Ahora bien, junto a las poderosas artimañas de nuestros gobernantes aún quedan, afortunadamente, resquicios de libertad y personas dispuestas a ejercerla sin complejos. Es el caso de Dolores Payás, guionista y directora de la película Mejor que nunca, protagonizada por Victoria Abril y que se proyecta desde hace más de un mes y medio en el cine Alexandra de Barcelona. Dolores Payás es un caso curioso: aunque cosmopolita y viajera, vive entre Moià y Barcelona, ha sido guionista de numerosos filmes y anteriormente ha dirigido Me llamo Sara que, pese a obtener diversos premios internacionales, aquí pasó desapercibida. ¿Se protege el cine catalán? Oficialmente se dice que sí, como es natural, pero supongo que esta protección es selectiva: a quien no interesa se le arrincona y silencia. A este segundo filme de Dolores Payás imagino que también se le ha intentado hacer el vacío. No he leído ni una crítica, ni un comentario, ni siquiera una noticia: sólo una entrevista en una revista digital para cinéfilos. Todo bastante raro. Sin embargo, por fortuna, el método boca-oreja funciona en muchas ocasiones mejor que la publicidad comercial y tan larga permanencia en cartel de Mejor que nunca así lo demuestra.
La película es una comedia anticonvencional que se burla de ciertos tópicos y prejuicios actuales. Todo ello en clave de humor y en tono de farsa, con momentos desternillantes. La protagonista, una desconcertada mujer en la edad de la menopausia, es abandonada por su marido, un imbécil que acaba de tener hijos gemelos con una jovencita, y trata de afrontar su nueva situación. Debe optar entre dos caminos: el que le aconseja su pedante hija psicoterapeuta y el que le ofrece un anticuado galán mexicano, misterioso e irreal personaje que, sin embargo, conoce bien ciertos secretos de la vida. La hija encarna todo el repertorio de lugares comunes: hay que reforzar la autoestima, no se debe reprimir a los hijos, es necesario superar el bloqueo emocional y vaciar la mente para meditar, etcétera; sin embargo, de la vida real nada conoce, menos aún de la ironía y el humor. Agobiada por esta insoportable hija y también por su ex marido, desencantado ya de su desvarío juvenil, la protagonista descubre que la verdad está en la vida y que la verdadera terapia consiste en hacer caso del extraño galán mexicano y del variopinto mariachi que le acompaña.

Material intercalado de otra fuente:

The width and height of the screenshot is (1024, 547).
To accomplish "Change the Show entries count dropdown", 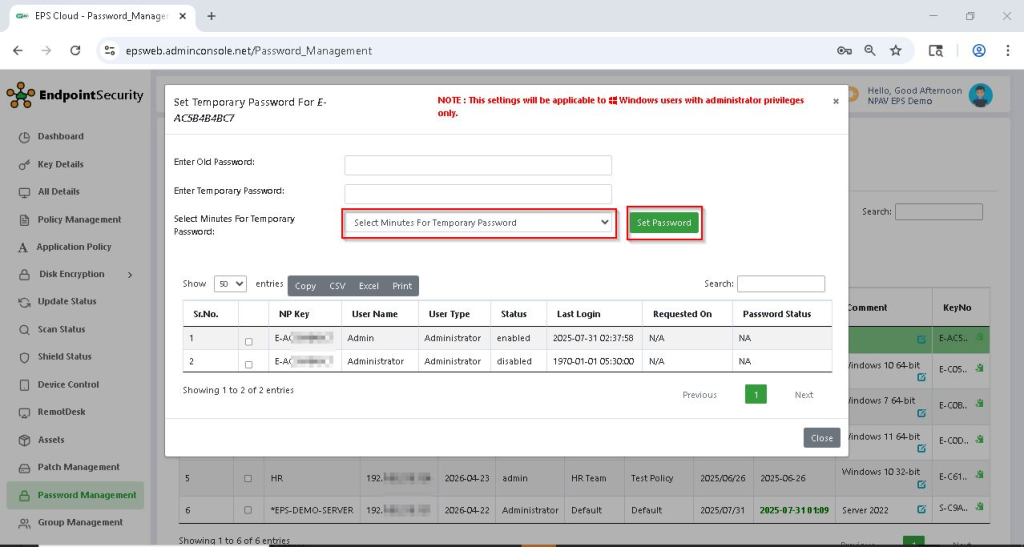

En definitiva, todo ello supone el triunfo de la libertad frente a las convenciones, del sentido común frente a las modas absurdas, de la espontaneidad frente a la represión, de los sentimientos, el contacto físico, el color, el sudor y el olor frente a la frigidez, la trivialidad y la cursilería. En la escena final, la protagonista sonríe ante los piropos de unos albañiles a pie de obra: el triunfo de lo natural y la derrota de lo políticamente correcto. El portero, un cotilla que invoca el Estatut para obligar a hablar en catalán, simboliza las constantes interferencias del poder político en el ámbito privado. Por el camino, han quedado ridiculizadas ciertas formas de feminismo, el multiculturalismo a distancia y la solidaridad de boquilla.
Un sutil e interrogativo hilo conductor une la prohibición de hacer publicidad de una sentencia que permite elegir entre dos opciones y el refrescante filme Mejor que nunca: ¿estamos gobernados por psicoterapeutas triviales y por porteros entrometidos?
FRANCESC DE CARRERAS, catedrático de Derecho Constitucional de la UAB.